## About this exercise
Each line of the data must be written out again verbatim; no image belongs in the copy.

## Task input
* * *

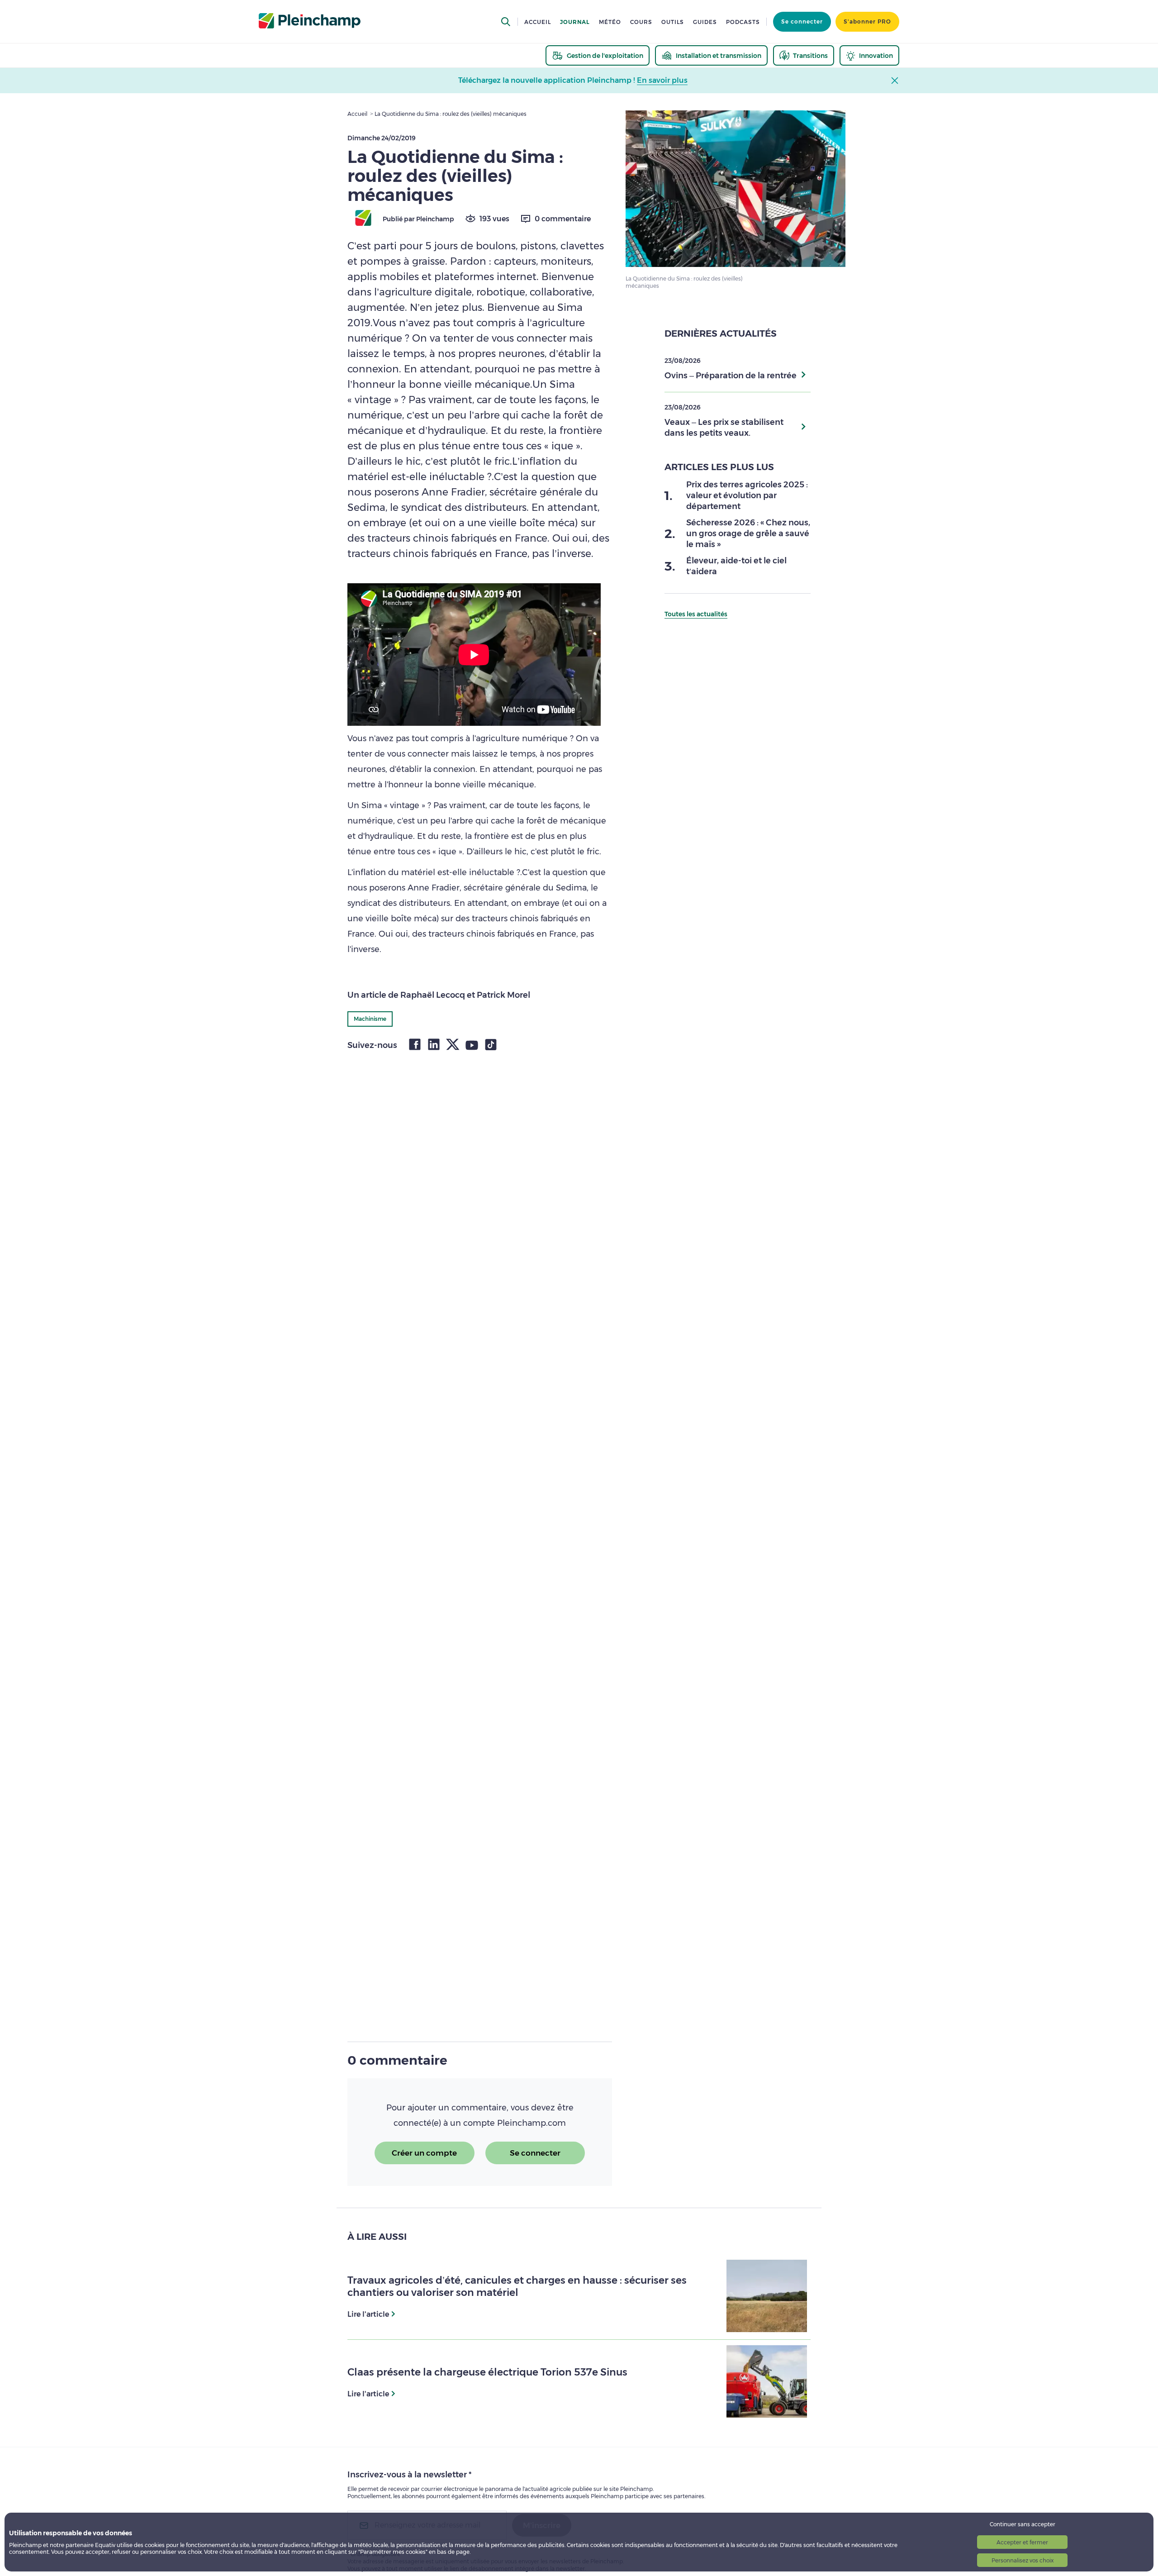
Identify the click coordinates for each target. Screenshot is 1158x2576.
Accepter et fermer (1022, 2542)
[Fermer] (740, 1194)
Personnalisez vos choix (1023, 2560)
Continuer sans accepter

* * *

## Task output
Identify the click coordinates for each target. Screenshot is 1158x2576.
Accepter et fermer (1022, 2542)
[Fermer] (740, 1194)
Personnalisez vos choix (1023, 2560)
Continuer sans accepter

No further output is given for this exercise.